The one plaintiff in this case asserted, on behalf of a putative class, that Gap used a third-party pixel in its marketing emails to allegedly collect data from plaintiff’s interactions with Gap’s marketing emails and website, such as a customer’s “email address, email open rates, and content click rates,” without plaintiff’s consent.  Plaintiff asserted that this conduct constituted an unlawful wiretap under CIPA Section 631. 

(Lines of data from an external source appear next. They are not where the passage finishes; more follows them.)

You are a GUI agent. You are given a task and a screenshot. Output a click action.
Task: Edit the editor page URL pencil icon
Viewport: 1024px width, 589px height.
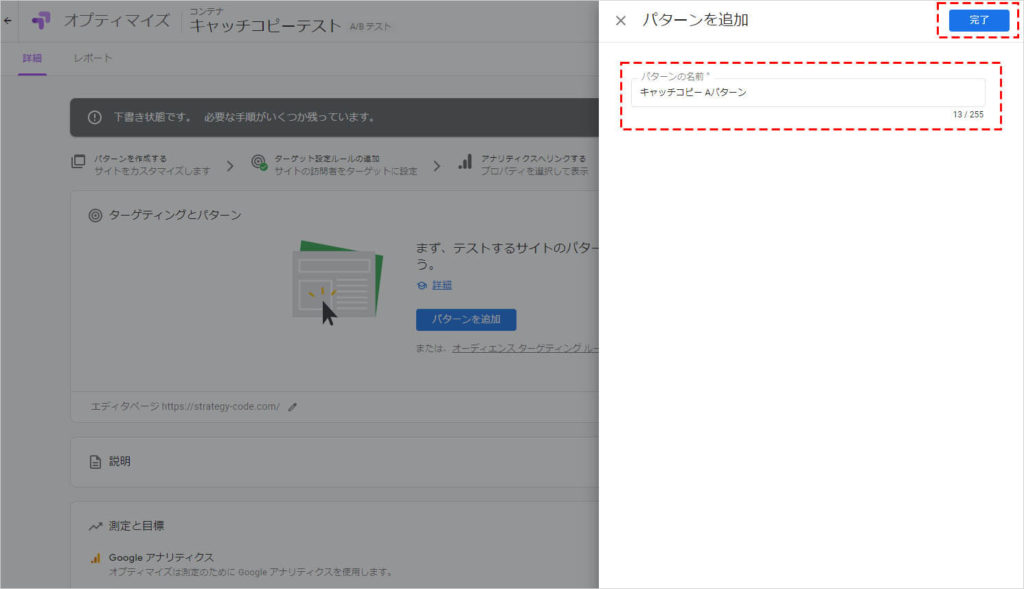[292, 407]
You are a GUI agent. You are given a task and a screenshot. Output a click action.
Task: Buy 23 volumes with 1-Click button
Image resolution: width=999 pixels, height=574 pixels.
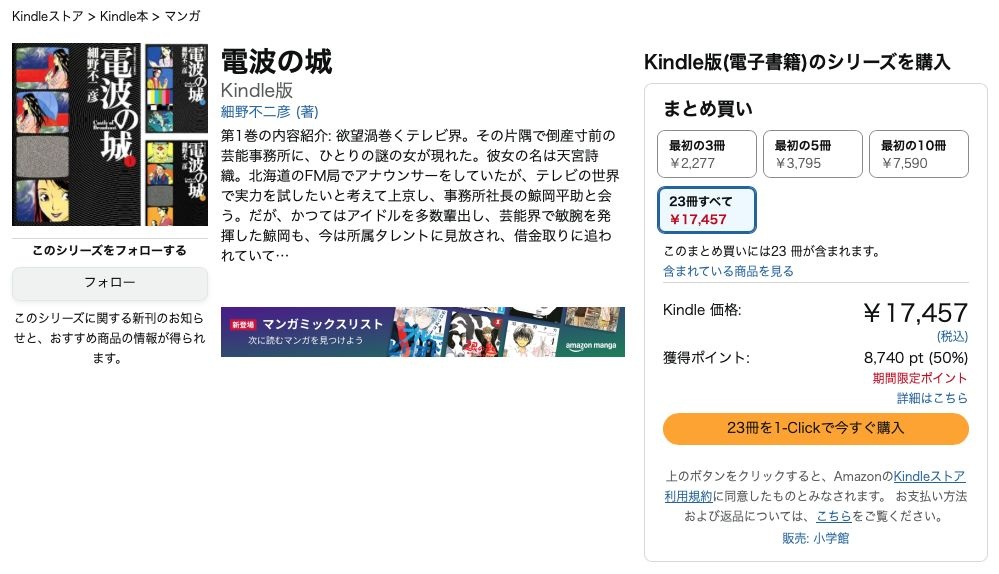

The Court had previously ordered dismissal, without prejudice, of plaintiff’s initial complaint.  Finding that plaintiff had “failed to cure the deficiencies that the Court previously identified,” the Court ordered dismissal of plaintiff’s first amended complaint (“FAC”), without leave to amend, on the following grounds: 

  • The Party Exception Applies.  The Court held Gap was a “party to the communication” and thus could not be held directly “liable under § 631(a).”  The Court rejected plaintiff’s contrary theories, that Gap “tapped [plaintiff’s] private communications” with his email provider by “tracking when a Class Member opened one of Defendant’s marketing emails,” and “tapped third-party emails whenever a Class Member forwarded one of Defendant’s marketing emails to another person.” The Court further declined to permit plaintiff to conduct discovery to bolster his pleadings, emphasizing that plaintiff could not “cycle through theories of liability with the hope of stumbling upon one that can withstand a motion to dismiss.”
  • Section 631(a)’s First Clause Inapplicable to Internet Communications.  Reaffirming its prior ruling on Gap’s first dismissal motion, the Court held that § 631(a)’s first clause—which bars, as relevant here, the intentional tapping “with any telegraph or telephone wire, line, cable, or instrument”—does not apply to the tapping of communications through the internet. 
  • No Interception of Communications’ “Contents.”  Finally, the Court held plaintiff had failed to allege the interception of the “contents” of plaintiff’s communication under CIPA.  The Court drew upon the Ninth Circuit’s interpretation of “contents” under the Electronic Communications Privacy Act (“ECPA”), explaining that under CIPA, only “the communication itself,” not “information about a user’s communication,” was “protected.”  The Court accordingly rejected, as unsupported and at odds with Ninth Circuit precedent, plaintiff’s theories that (1) “a user’s ‘click’ on a URL contained within Defendant’s marketing emails is itself content,” and that (2) “the URLs reveal the content of Defendant’s marketing emails such that [the third party] can somehow ‘read’ the actual marketing emails.”